FORT WAYNE, Ind. (WPTA21) – Christianity may be the dominant faith in the United States, but steps have been taken within the last week or so to make sure it doesn’t receive special treatment at Fort Wayne’s VA Hospital.
The change is being made in the name of religious neutrality.
Those who come to the VA medical center on Lake Avenue during hours of operation can pop into a chapel for prayer or worship anytime the facility is open.
For years, copies of the Bible and other symbols of the Christian faith, such as crosses, were on display in the chapel.
Officials with the local VA confirm within the last week, those items have been put in storage.
Public Affairs officer Thomas Blackburn released a statement, saying, “VA chapels are maintained as religiously neutral so that all visitors may seek comfort in the chapel as they see fit. Items that pertain to certain faiths are available during scheduled services…This is standard practice for all VA hospitals.”

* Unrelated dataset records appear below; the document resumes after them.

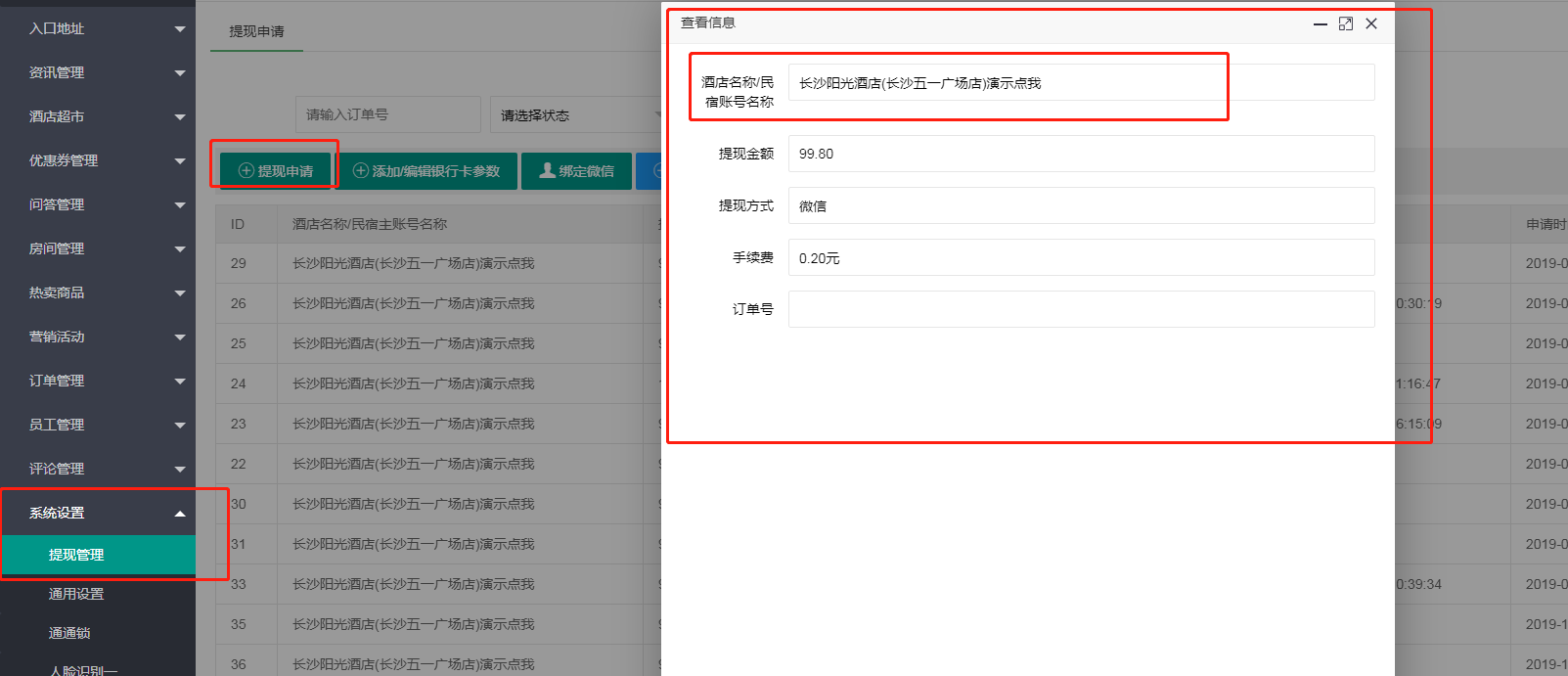Minimize the 查看信息 dialog
The width and height of the screenshot is (1568, 676).
(x=1320, y=23)
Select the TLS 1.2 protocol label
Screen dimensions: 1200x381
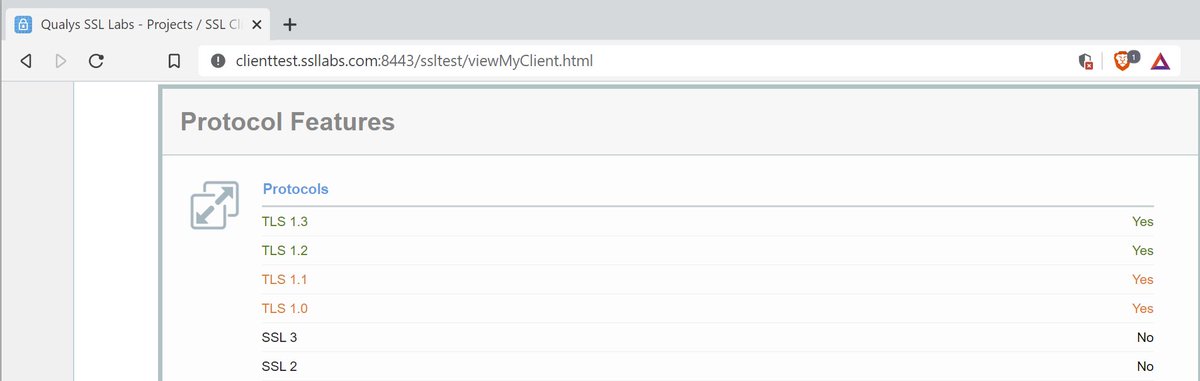click(x=285, y=250)
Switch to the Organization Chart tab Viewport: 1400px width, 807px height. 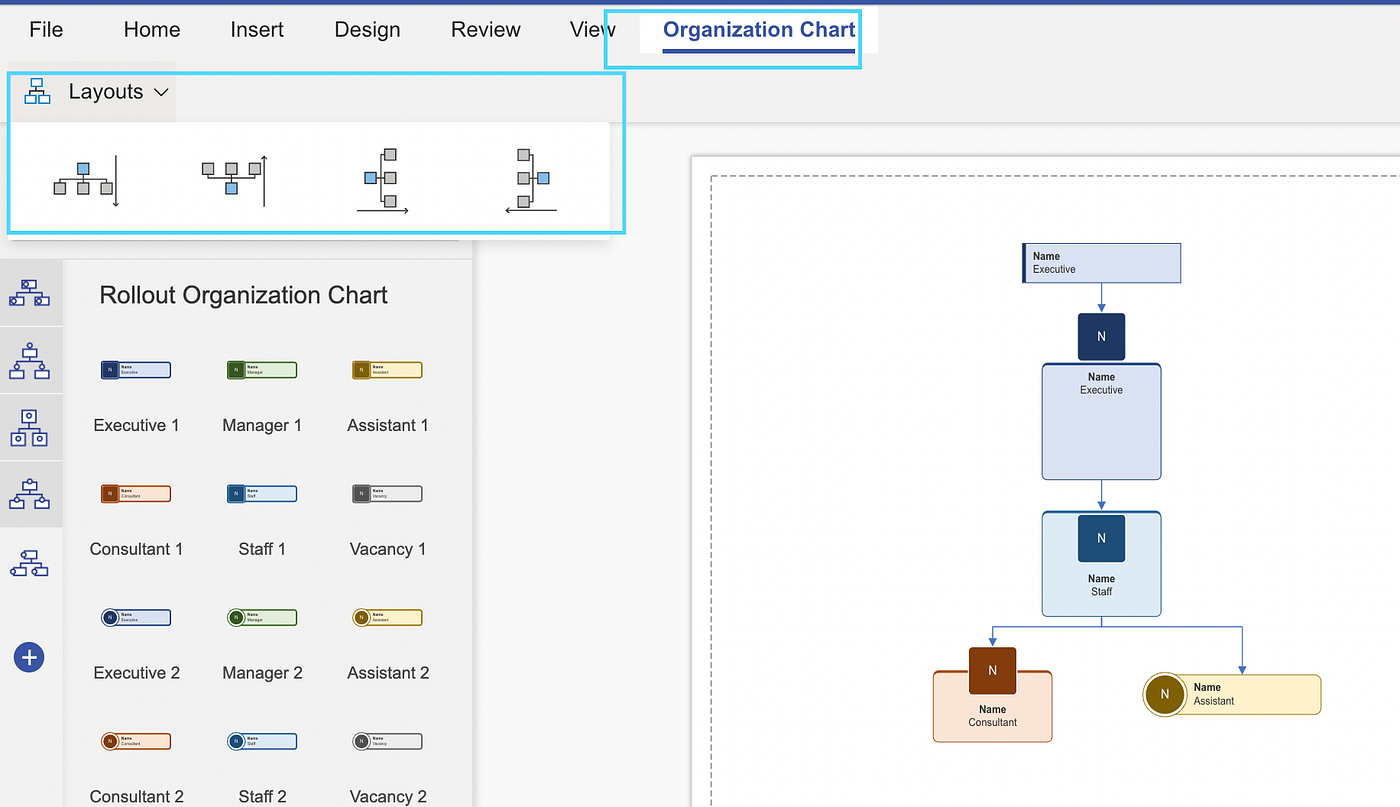click(758, 30)
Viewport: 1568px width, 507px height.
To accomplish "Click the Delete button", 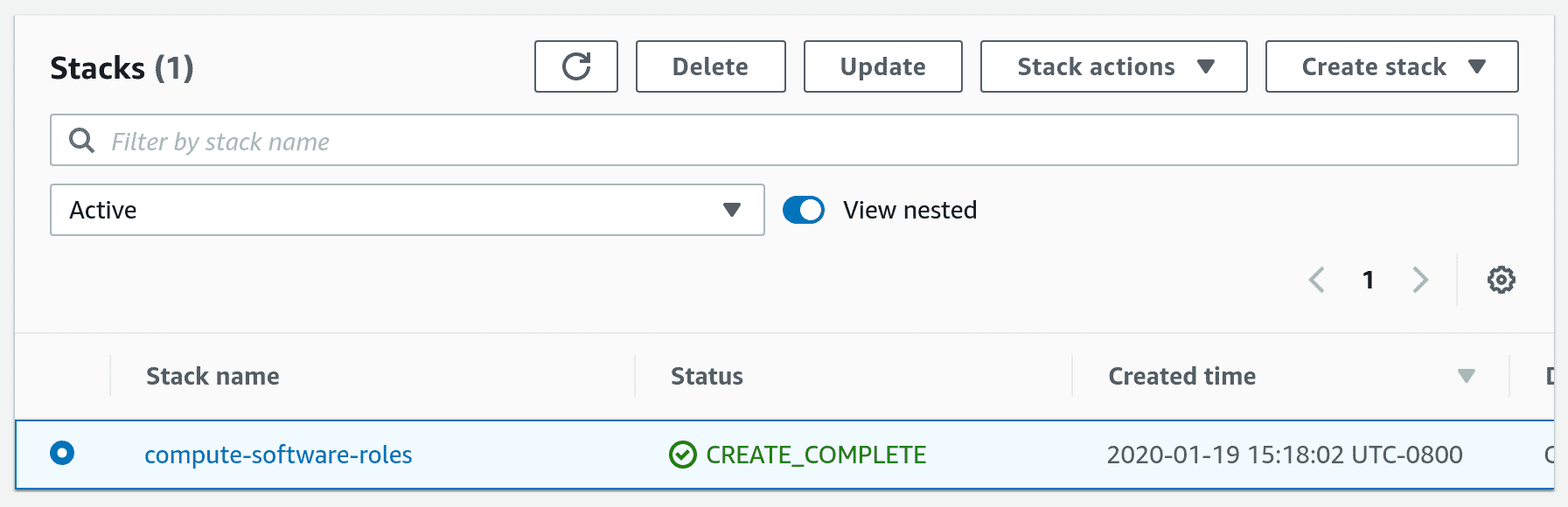I will click(x=710, y=66).
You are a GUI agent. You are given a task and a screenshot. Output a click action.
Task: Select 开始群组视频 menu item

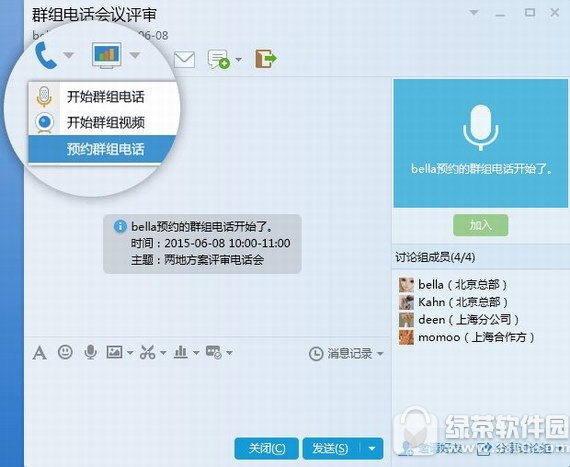tap(104, 122)
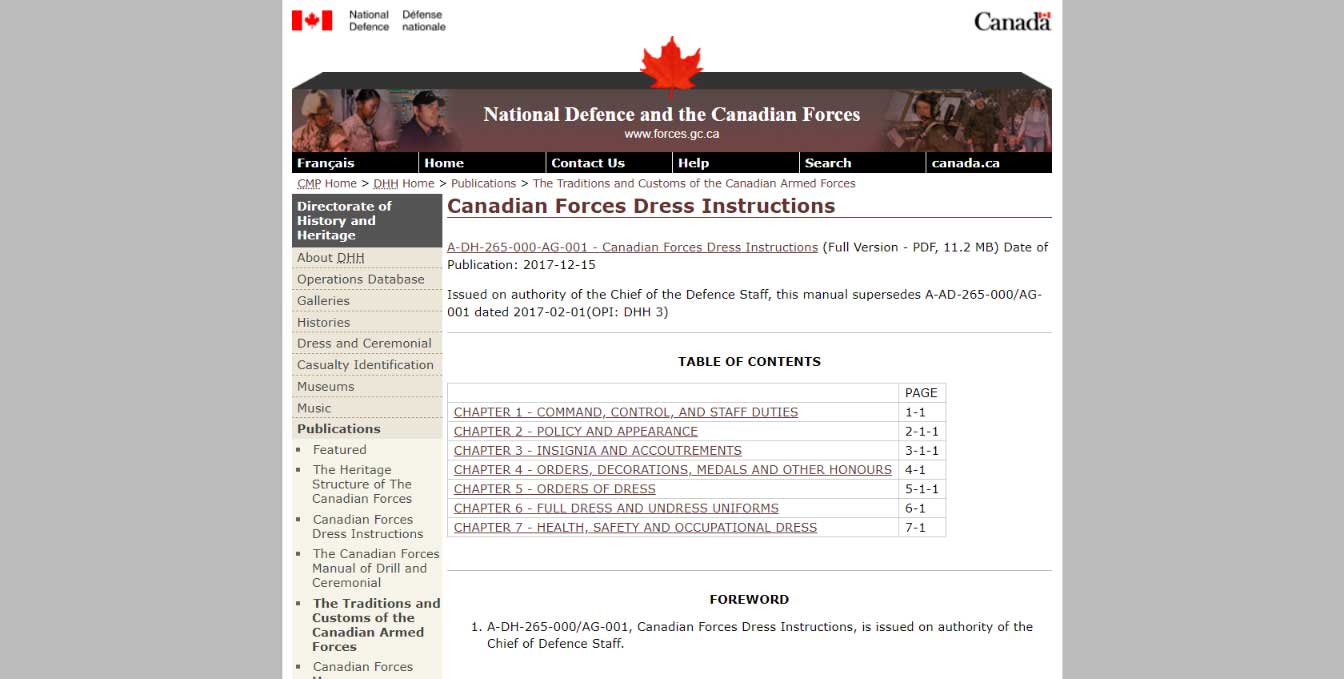Click the DHH Home breadcrumb link
The image size is (1344, 679).
point(403,184)
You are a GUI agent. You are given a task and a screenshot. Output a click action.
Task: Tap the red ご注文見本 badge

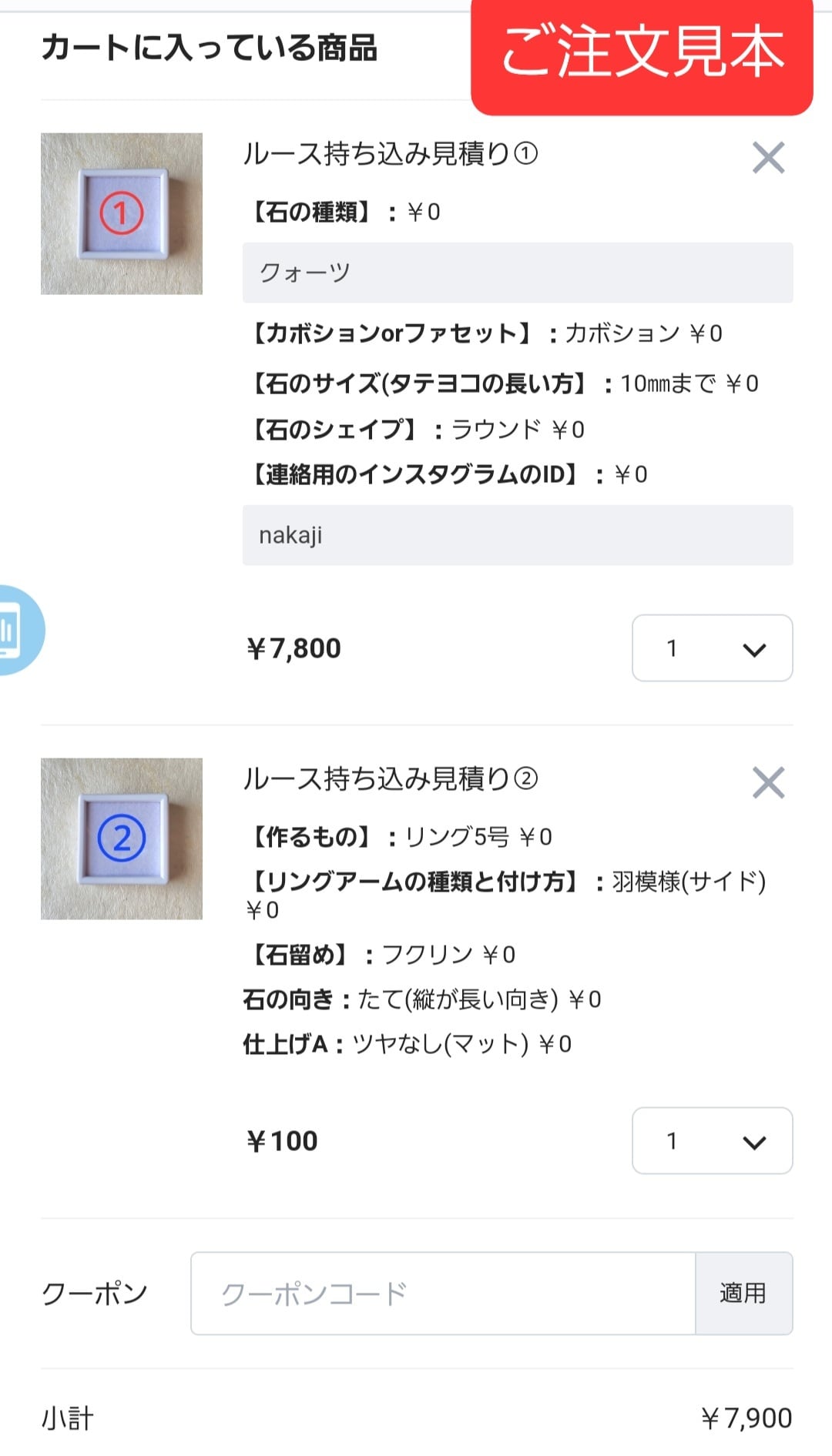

Why Christian symbols were only recently removed is not completely clear, because the religious neutrality policy has been in force for a period of years.
A Department of Veterans Affairs letter we accessed from 2014 stated local VA’s have been given some discretion in this area.
We caught up with Vietnam Vet Pat Fraizer at the Waynedale American Legion Post, where a POW/MIA display is set up, featuring an open Bible.
He says veterans coming to the VA want access to something similar.
“We never know in our time of need, when we’re going to need some peace, and my point being, it should be readily available,” Fraizer said.
The change is supported by Imam Hamzah Sharif, who heads up the Islamic Center of Fort Wayne.
Muslim believers, in some cases, hold that religious symbols can distract from prayer or worship, especially when they are from a faith different from their own.
And Sharif added this about the VA chapel change.
“I think it’s more comfortable for me to pray in a place where I feel this place is not favoring anyone more than the other.”